First proposed by the European Commission in 2013, the long-awaited draft Directive on Network Information Security (the NIS Directive) was agreed upon by the European Parliament and the Council in December 2015.1 In line with the EU’s broader Cyber Security Strategy, 2 the NIS Directive is a significant achievement towards a more secure cross-border cyberspace with a high shared level of network and information system security. It is expected that the European Parliament and Council will soon vote to implement the Directive. Member states will then be required to implement it within 21 months.

The NIS Directive’s scope The NIS Directive’s principles will apply to “digital services providers” (DSPs) and “operators of essential services” (OESs).

DSP refers to “any legal person that provides a digital service” and expressly encompasses online search engines, cloud computing services and online marketplaces. DSPs are required to take appropriate technical and organizational measures to manage risks related to the security of networks and information systems.

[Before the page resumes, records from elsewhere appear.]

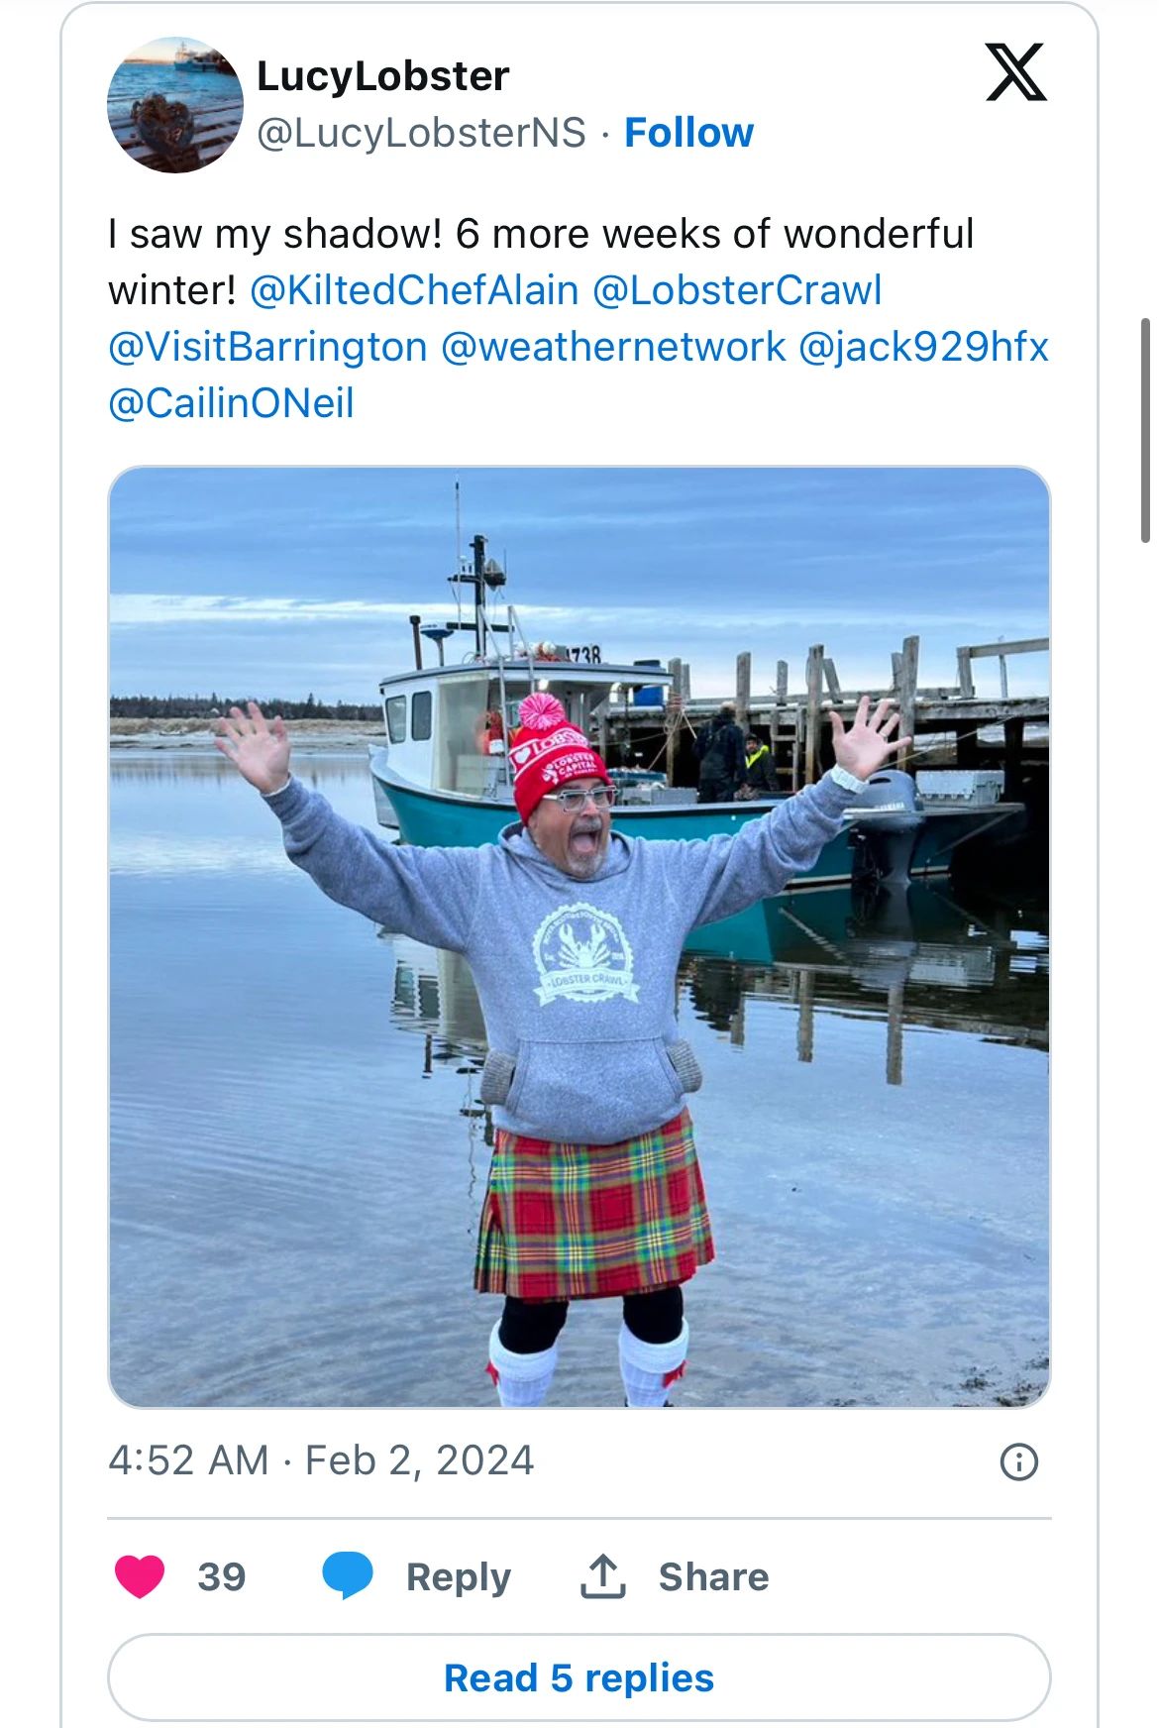Click the LucyLobster display name
Viewport: 1159px width, 1728px height.
tap(383, 76)
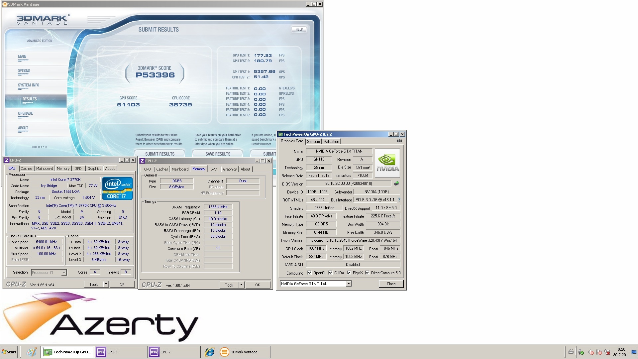Toggle the PhysX checkbox
The image size is (638, 359).
click(349, 273)
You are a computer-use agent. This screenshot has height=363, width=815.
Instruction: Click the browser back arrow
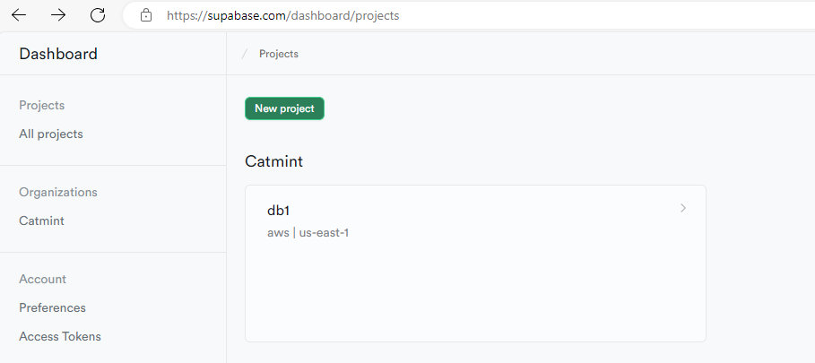19,15
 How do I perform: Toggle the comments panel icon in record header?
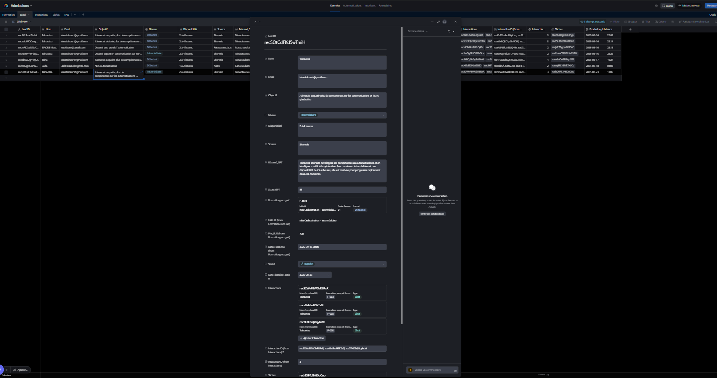coord(445,22)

For classification as an OES, a service is deemed “essential” when it is (i) essential for maintenance of critical societal and/or economic activities; (ii) its provision depends on networks and information systems; and (iii) an incident involving network information systems would have a “significant” disruptive effect on the provision of such service. “Essential services” include energy, transport, banking, financial market infrastructures, the health sector, water supply and distribution, and digital infrastructures. The actual identification of OESs is left to the member states. Internet exchange points, domain name systems service providers and top-level domain name registries are considered OESs (not DSPs).

Member state laws shall ensure that OESs and DSPs are required to take appropriate technical and organizational steps to manage risks related to network and information system security, and to prevent and minimize the impact of incidents affecting network and system security. For incidents having a “significant impact on the continuity of essential services,” OESs and DSPs are required to notify the national authority in charge of cybersecurity matters or the national Computer Security Incident Response Team (CSIRT).

Member State Cooperation

The Directive creates an operational network among EU member states on cybersecurity focusing on risks and incidents affecting networks and information systems in the EU and including representatives from all member states, the European Commission, and the European Network and Information Security Agency. Another network of representatives from member states’ CSIRTs will exchange information on services, operations and cooperation capabilities, coordinate incident responses and support member states in addressing cross-border incidents. Member states are required to develop a national NIS strategy with clear objectives and appropriate policies and regulatory measures to achieve a higher level of network and information system security.

What now?

At this stage, the scope and obligations of the NIS Directive are vague, leaving few avenues for businesses that wish to prepare for it.

Because the NIS Directive leaves identification of OESs to the member states, potential OESs − i.e., operators meeting the criteria set forth by the NIS Directive − should closely monitor the implementation of the Directive in the EU countries where they are established. Engaging with member states in establishing OES lists may also be beneficial. Given that no formal identification procedure currently exists regarding DSPs, businesses must carefully self-assess whether they fall within the broad definition. Importantly, the NIS Directive also applies to DSPs that merely offer digital services within the EU, even if they are not established in a member state.

Operators likely to fall within the Directive’s scope should, as a first step, review their security measures and notification procedures and perform a gap analysis. Although many businesses already face similar local obligations, for others the new regime may be a significant operational challenge, requiring preparation and important investments.